+++ GIVEN PASSAGE

SECURITIES AND EXCHANGE COMMISSION
Washington, DC 20549
FORM 8-K
CURRENT REPORT
Pursuant to Section 13 or 15(d) of the
Securities Exchange Act of 1934
Date of Report: December 1, 2005
CLARKSTON FINANCIAL CORPORATION
(Exact name of registrant as
specified in its charter)
Michigan (State or other jurisdiction of incorporation) 6600 Highland Road, Suite 24 Waterford, Michigan (Address of principal executive office) | 333-63685 (Commission File Number) | 38-3412321 (IRS Employer Identification no.) 48327 (Zip Code) |
Registrant’s telephone number,
including area code:(248) 625-8585
Check the appropriate box below if the Form 8-K filing is intended to simultaneously satisfy the filing obligation of the registrant under any of the following provisions:
[ ] Written communications pursuant to Rule 425 under the Securities Act (17 CFR 230.425)
[ ] Soliciting material pursuant to Rule 14a-12 under the Exchange Act (17 CFR 240.14a-12).
[ ] Pre-commencement communications pursuant to Rule 14d-2(b) under the Exchange Act (17 CFR 240-14d-2(b)).
[ ] Pre-commencement communications pursuant to Rule 13e-4(c) under the Exchange Act (17 CFR 240.13e-4(c)).
Item 5.02. Departure of Directors or Principal Officers; Election of Directors; Appointment of Principal Officers.

++++++
+++ COLLECTED DATA

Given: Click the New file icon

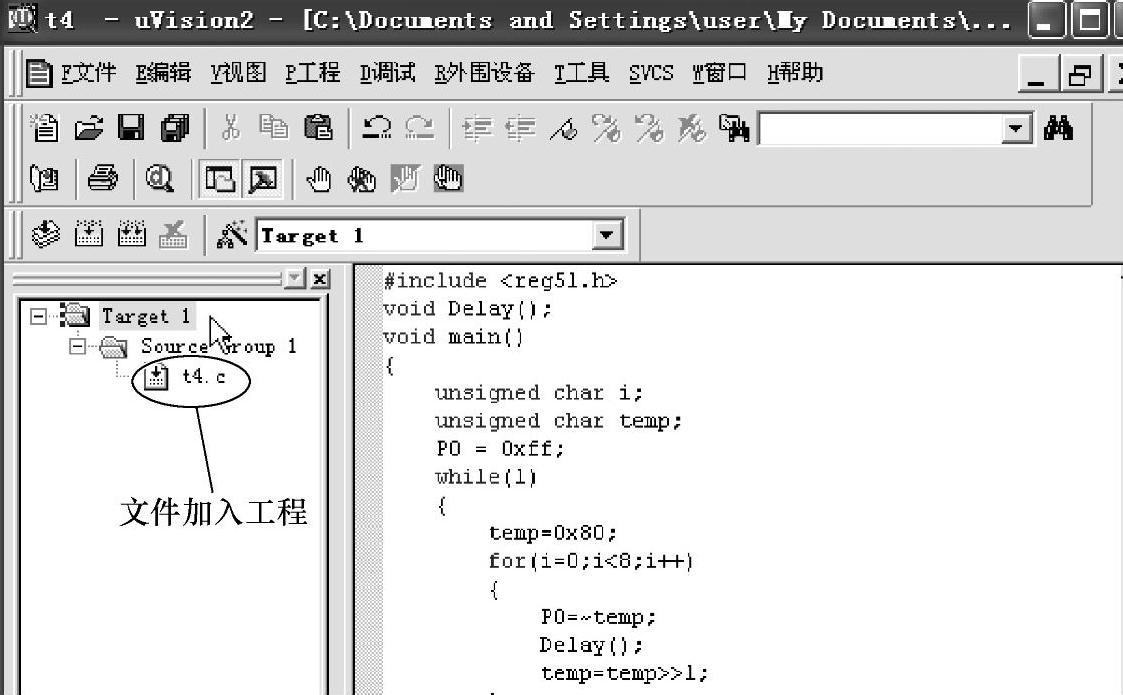Looking at the screenshot, I should [x=45, y=128].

++++++

▶ [PROBLEMS TO SOLVE]
- A) What date of report does the Clarkston Financial Corporation Form 8-K give?
- B) From the Clarkston Financial Corporation Form 8-K, extract the part that opens with the words containing "SECURITIES AND EXCHANGE" and closes with "in its charter)".
- C) Continue the Clarkston Financial Corporation Form 8-K from the point where it stops.

▶ [RESULTS BY TASK]
- A) December 1, 2005

- B)
SECURITIES AND EXCHANGE COMMISSION
Washington, DC 20549
FORM 8-K
CURRENT REPORT
Pursuant to Section 13 or 15(d) of the
Securities Exchange Act of 1934
Date of Report: December 1, 2005
CLARKSTON FINANCIAL CORPORATION
(Exact name of registrant as
specified in its charter)

- C)
Effective December 1, 2005, Mr. J. Grant Smith was elected President and Chief Operating Officer of Clarkston Financial Corporation and Mr. James W. Distelrath was elected Chief Financial Officer of Clarkston Financial Corporation.
Mr. Smith has served as Chief Financial Officer of Clarkston Financial Corporation and Clarkston State Bank since December 2001. Prior to December 2001 Mr. Smith served as Executive Vice President and Chief Financial Officer for New Century Bancorp.
Mr. Distelrath has served as Vice President and Corporate Controller since November 2004. Prior to November 2004 Mr. Distelrath served as Senior Vice President and Treasurer of Paramount Bank.
The Corporation has previously entered into an individual severance benefit agreement with Mr. Smith. This agreement provide severance benefits if the executive’s employment is terminated without cause within two years after a change-in-control or within six (6) months before a change-in-control of the Corporation. Severance benefits will not be payable if the Corporation terminates his employment for cause or if he resigns for reasons other than a substantial change in the terms or conditions of his employment. Mr. Smith may resign as a result of a substantial change in the terms or conditions of his employment after a change-in-control and retain the benefits provided under the agreement. This agreement provides a severance benefit of a lump sum payment equal to one year’s salary and incentive bonus and continuation of benefits coverage for two years.
Neither Mr. Smith nor Mr. Distelrath are parties to any related party transactions with Clarkston Financial Corporation or Clarkston State Bank.
Item 9.01. | Financial Statements and Exhibits. |
Exhibit
99.1 Press release dated December 6, 2005.
SIGNATURE
Pursuant to the requirements of the Securities Exchange Act of 1934, the registrant has duly caused this report to be signed on its behalf by the undersigned thereunto duly authorized.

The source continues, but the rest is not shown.